Talent
Titre : Talent
Auteur : Jacques Audiberti
Éditeur : L’Arbre vengeur [site officiel]
Date de publication : mars 2006 (1947 pour la 1re édition)
Synopsis : D’où vient que chez certains hommes le désir d’écrire semble l’emporter sur la vie même ? Quelle est cette obsession, ce mal (ou ce bien) qui les incitent à dévorer le monde pour le transformer en mots ?
Plus que beaucoup d’écrivains, Jacques Audiberti s’est interrogé sur cette malédiction prodigieuse qui distingue les créateurs du commun. Dans Talent (1947), il nous fait vivre de l’intérieur le parcours de l’un de ces « criminels anthropophages » plongé dans un petit univers, l’hôtel Pompelane, à la fois misérable, sublime et cocasse.

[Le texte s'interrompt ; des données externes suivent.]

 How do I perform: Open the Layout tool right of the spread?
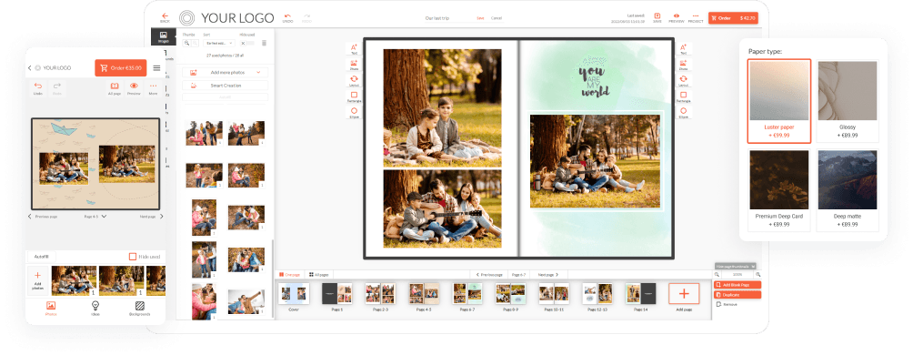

Ce roman oublié de l’un des plus grands auteurs du XXe siècle permettra aux uns de retrouver sa manière géniale de bousculer les phrases et aux autres de faire enfin connaissance avec celui que beaucoup d’écrivains considèrent comme un maître en mots.
La longue et froide Henriette était l’esclave de la moue que dessinaient ses lèvres dès qu’elle se mettait à parler. La moue d’un perpétuel délit, d’un renoncement triste et moqueur. Elle était toute entière marquée par ce détail de son apparence, et, par lui, sans cesse repoussée aux renfrognures, contaminée en défiance. Sa bouche eût-elle pris, dans la parole, une autre forme, que la fille Laclef, peut-être, se fût joyeusement déliée en complaisances d’amour et de feu envers la vie.

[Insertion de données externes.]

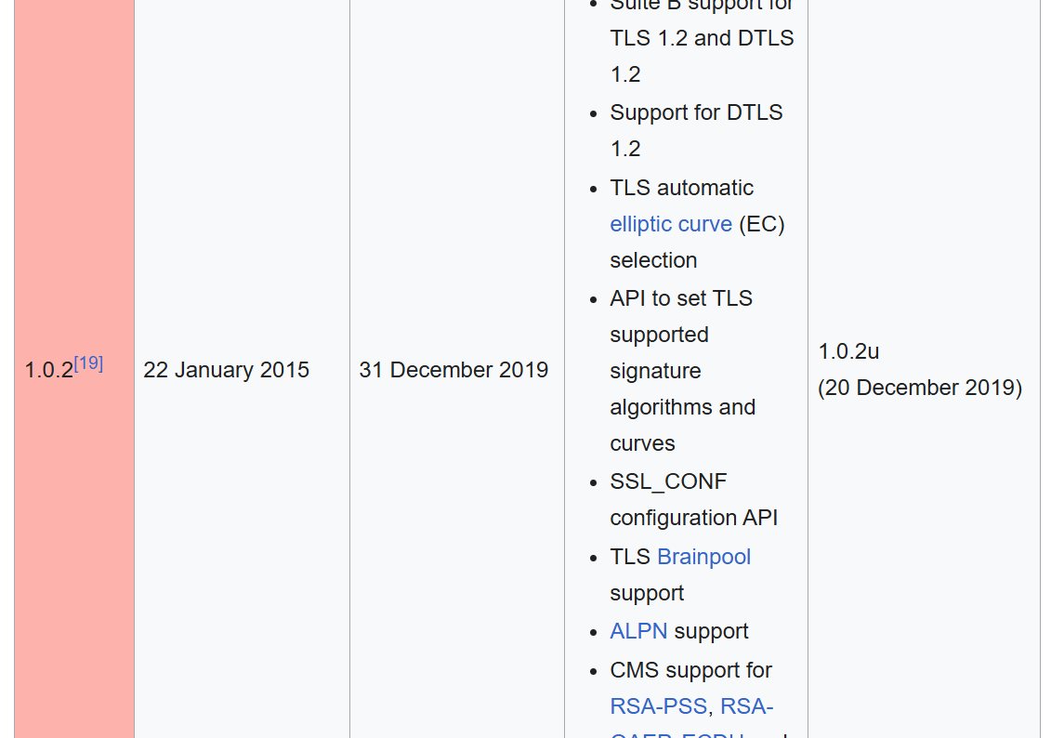Click the "1.0.2u" latest version text
1051x738 pixels.
pyautogui.click(x=848, y=351)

Talent est un roman de Jacques Audiberti, réédité par les éditions de L’Arbre Vendeur en mars 2006, alors qu’il a paru pour la première fois en 1947. Encore une fois, cette maison d’édition nous fait redécouvrir des auteurs sûrement trop méconnus.

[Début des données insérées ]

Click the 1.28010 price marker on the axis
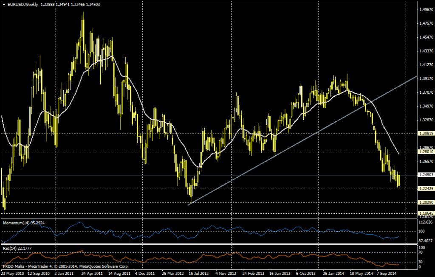 point(425,151)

Mois d’août, aux abords de Paris, dans l’hôtel Pompelane. On imagine un genre de pension de famille où les locataires finissent par se connaître à force de se croiser aux repas en commun. Assorbito, un écrivain, cherche désespérément l’inspiration pour écrire le papier qui lui a été commandé. Il multiplie les moments de digression en regardant, voire espionnant, ses voisins vivre leur vie. Il croise des rivaux, des jeunes femmes attirantes et bien d’autres possibilités d’inspiration…
Jacques Audiberti (1899-1965) est désigné comme un « maître des mots », un des « grands auteurs du XXe siècle ». Les auteurs des années 1930 à 1960 ont déjà eu le temps d’être oubliés, mais il faut reconnaître qu’il y a parfois de belles pépites à découvrir. Ce protagoniste Assorbito semble une auto-représentation de l’auteur, comme une mise en scène de son travail. On peut l’imaginer, lui-même, en manque d’inspiration et regardant son environnement en quête d’idées à exploiter. La préface de la fille de l’auteur insiste sur le style de celui-ci ; tout n’est pas constamment stylisé (tant mieux, en même temps, car ce serait peut-être rébarbatif), mais il faut reconnaître que l’auteur s’amuse souvent avec des jeux de mots ou des tournures de phrases volontairement burlesques, étonnantes. Ces passages-là permettent de s’immerger davantage dans l’histoire qui peut, dans l’ensemble, être un peu ennuyante au départ, mais qui finit par surprendre une fois que l’écrivain n’est plus forcément l’unique protagoniste.
Ce roman pose une question simple : qu’est-ce que le talent ? Déjà, contrairement à la quatrième de couverture, il faut sûrement y voir une réflexion sur le talent en général, pas uniquement le talent littéraire. D’accord, on suit d’abord un écrivain qui cherche l’inspiration, mais il ne faudrait pas oublier qu’il se compare aux autres professions qu’il côtoie dans cet étrange endroit. Du coup, la réflexion progresse davantage vers la façon que chaque personnage peut s’inspirer des autres, situation intéressante quand on s’y penche ainsi.
Talent n’est donc pas un chef-d’œuvre, c’est vrai, mais un petit roman très intéressant pour découvrir ce Jacques Audiberti, semble-t-il, très peu connu.